Compared with computed tomography (CT) or other conventional medical diagnostic technologies, optical coherence tomography (OCT) offers the much higher spatial resolution, although its penetration depth is at present insufficient. Recently, the penetration depth of OCT has been improved through using supercontinuum source operating at a long wavelength of 1.7 µm, however, this sort of light source is not compatible with swept-source OCT (SS-OCT) systems. In this case, the SS-OCT ability of detecting deep tissues at a high sensitivity, is unavailable. To address this problem and another that the wavelengths emitted from frequency-swept laser sources are limited by their gain media, a long-wavelength operated all-fiber frequency-swept light source based on a gain medium of lead selenide (PbSe) colloidal quantum dots (CQDs) is proposed in this project, considering that PbSe CQDs have the advantages of tuning emission wavelength conveniently, broad gain bandwidth, low preparation cost, etc. By means of numerical simulation along with experimental investigation, (1) The dynamics of rapid tuning, as well as the relationship between the resonator parameters and the output properties of the light source, would be illuminated. After that, a mathematical model would be established accurately. These achievements obtained would be served as the theoretical basis while PbSe CQDs would be applied to the region of all-fiber light source of SS-OCT in the future. (2) 1.7 µm operated broadband rapid tunable laser would be obtained, and would be further applied to the field regarding the detection of deep biology tissues.

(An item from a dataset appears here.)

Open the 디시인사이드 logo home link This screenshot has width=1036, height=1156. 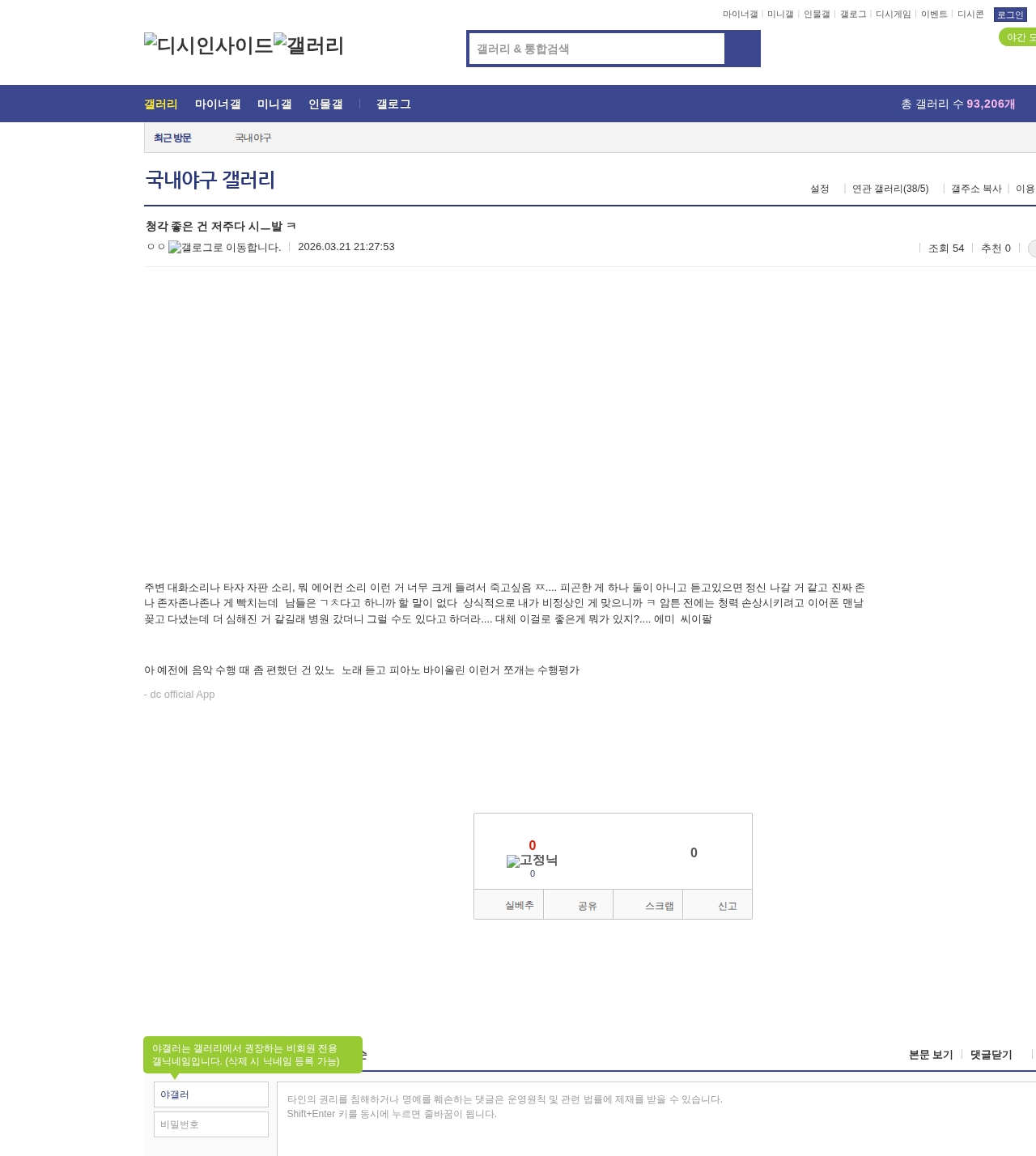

与CT等传统医学诊断技术相比，光学相干层析（OCT）成像技术能够获得更高的空间分辨率，但也存在穿透深度不足的问题。近年来，长波长1.7µm超连续谱光源的出现增加了穿透深度，然而这类光源难以应用于扫频OCT系统，无法发挥扫频OCT对深层组织探测时的高灵敏度优势。针对这一问题，并考虑到现有扫频OCT光源的增益介质辐射波长受限的问题，项目利用硒化铅（PbSe）胶体量子点辐射波长调谐灵活、增益带宽大、制备成本低等多项优势，提出基于PbSe胶体量子点的长波长全光纤扫频OCT光源。采用数值模拟与实验研究相结合的思路，①探明光源的快速调谐动力学过程、明确谐振腔参数与光源输出特性的依赖关系，准确建立数值计算模型，为今后PbSe胶体量子点在全光纤扫频OCT光源领域的应用提供理论基础；②产生1.7µm宽带快速可调谐激光，可望用于OCT深层组织探测研究中。

光学相干层析成像（OCT）是一种无损检测方式，在生物医疗领域已经得到了重要应用，但可惜的是OCT的穿透深度停留在1mm左右，限制了它的应用范围。项目通过考量OCT关键部件在提高穿透深度方面的作用，发现了工作波长的选择具有十分重要的意见。由于前期申请人积累了大量光纤激光器相关的研究经验，对项目的研究起到了很大的帮助。项目考虑到光纤激光器光束质量好的优势，并通过引入PbSe量子点来改善现有光纤激光器辐射特殊波长困难的问题，建立了PbSe量子点光纤激光器数值计算模型，分析了量子点尺寸、浓度、尺寸分布等PbSe量子点参数对激光器输出特性的影响，揭示了不同参数条件下的弛豫振荡特性；掌握了注胶量子点光纤的制备方法，并成功构建基于PbSe胶体量子点的光纤激光器；明确了PbSe胶体量子点具有良好的饱和吸收特性，构建了基于PbSe胶体量子点饱和吸收体的锁模光纤激光器，实现了稳定的皮秒脉冲激光输出。项目的实施为量子点在光纤激光器领域的应用提供了理论基础和技术支持。